(Dataset rows)

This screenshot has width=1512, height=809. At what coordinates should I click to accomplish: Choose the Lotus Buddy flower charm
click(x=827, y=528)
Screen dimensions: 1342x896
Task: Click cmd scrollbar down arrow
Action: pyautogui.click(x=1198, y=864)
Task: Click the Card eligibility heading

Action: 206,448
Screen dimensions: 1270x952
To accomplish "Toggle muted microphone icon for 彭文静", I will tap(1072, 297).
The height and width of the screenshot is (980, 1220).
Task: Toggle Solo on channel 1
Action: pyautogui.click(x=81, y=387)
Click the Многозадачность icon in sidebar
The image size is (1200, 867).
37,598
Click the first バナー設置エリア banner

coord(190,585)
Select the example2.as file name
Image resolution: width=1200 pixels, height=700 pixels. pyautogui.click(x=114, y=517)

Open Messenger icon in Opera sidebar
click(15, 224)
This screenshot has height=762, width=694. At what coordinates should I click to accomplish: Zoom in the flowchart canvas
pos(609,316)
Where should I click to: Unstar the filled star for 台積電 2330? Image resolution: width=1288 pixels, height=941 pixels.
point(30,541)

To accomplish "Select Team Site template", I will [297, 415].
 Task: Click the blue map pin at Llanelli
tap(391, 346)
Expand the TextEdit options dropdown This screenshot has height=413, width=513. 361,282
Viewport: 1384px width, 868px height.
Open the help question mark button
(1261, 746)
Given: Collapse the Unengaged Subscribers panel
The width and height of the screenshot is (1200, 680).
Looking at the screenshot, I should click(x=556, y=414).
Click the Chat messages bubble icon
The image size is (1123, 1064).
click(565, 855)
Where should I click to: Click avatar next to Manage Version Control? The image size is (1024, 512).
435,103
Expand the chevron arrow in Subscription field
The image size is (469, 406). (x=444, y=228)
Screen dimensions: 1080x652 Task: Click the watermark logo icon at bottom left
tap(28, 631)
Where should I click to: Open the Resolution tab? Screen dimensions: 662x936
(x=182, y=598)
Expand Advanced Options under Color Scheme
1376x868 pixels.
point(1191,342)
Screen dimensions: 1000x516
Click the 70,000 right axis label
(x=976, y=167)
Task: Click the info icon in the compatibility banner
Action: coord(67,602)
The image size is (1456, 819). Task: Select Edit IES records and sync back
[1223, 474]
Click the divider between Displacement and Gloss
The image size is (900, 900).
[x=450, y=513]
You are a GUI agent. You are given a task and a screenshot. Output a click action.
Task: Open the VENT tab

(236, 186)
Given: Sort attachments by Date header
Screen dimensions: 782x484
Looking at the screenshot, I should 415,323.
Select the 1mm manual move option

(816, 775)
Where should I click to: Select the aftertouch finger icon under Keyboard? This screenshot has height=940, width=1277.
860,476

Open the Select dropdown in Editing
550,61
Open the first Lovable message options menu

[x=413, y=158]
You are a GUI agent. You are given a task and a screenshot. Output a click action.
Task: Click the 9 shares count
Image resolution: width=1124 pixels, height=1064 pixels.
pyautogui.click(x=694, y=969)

* _Exercise prompt_
Print the dataset rows above exactly as they appear, beginning at the line that contains "Given: Collapse the" and stopping after the line that contains "Looking at the screenshot, I should 415,323.".

* _Expected answer_
Given: Collapse the Unengaged Subscribers panel
The width and height of the screenshot is (1200, 680).
Looking at the screenshot, I should click(x=556, y=414).
Click the Chat messages bubble icon
The image size is (1123, 1064).
click(565, 855)
Where should I click to: Click avatar next to Manage Version Control? The image size is (1024, 512).
435,103
Expand the chevron arrow in Subscription field
The image size is (469, 406). (x=444, y=228)
Screen dimensions: 1080x652 Task: Click the watermark logo icon at bottom left
tap(28, 631)
Where should I click to: Open the Resolution tab? Screen dimensions: 662x936
(x=182, y=598)
Expand Advanced Options under Color Scheme
1376x868 pixels.
point(1191,342)
Screen dimensions: 1000x516
Click the 70,000 right axis label
(x=976, y=167)
Task: Click the info icon in the compatibility banner
Action: coord(67,602)
The image size is (1456, 819). Task: Select Edit IES records and sync back
[1223, 474]
Click the divider between Displacement and Gloss
The image size is (900, 900).
[x=450, y=513]
You are a GUI agent. You are given a task and a screenshot. Output a click action.
Task: Open the VENT tab

(236, 186)
Given: Sort attachments by Date header
Screen dimensions: 782x484
Looking at the screenshot, I should 415,323.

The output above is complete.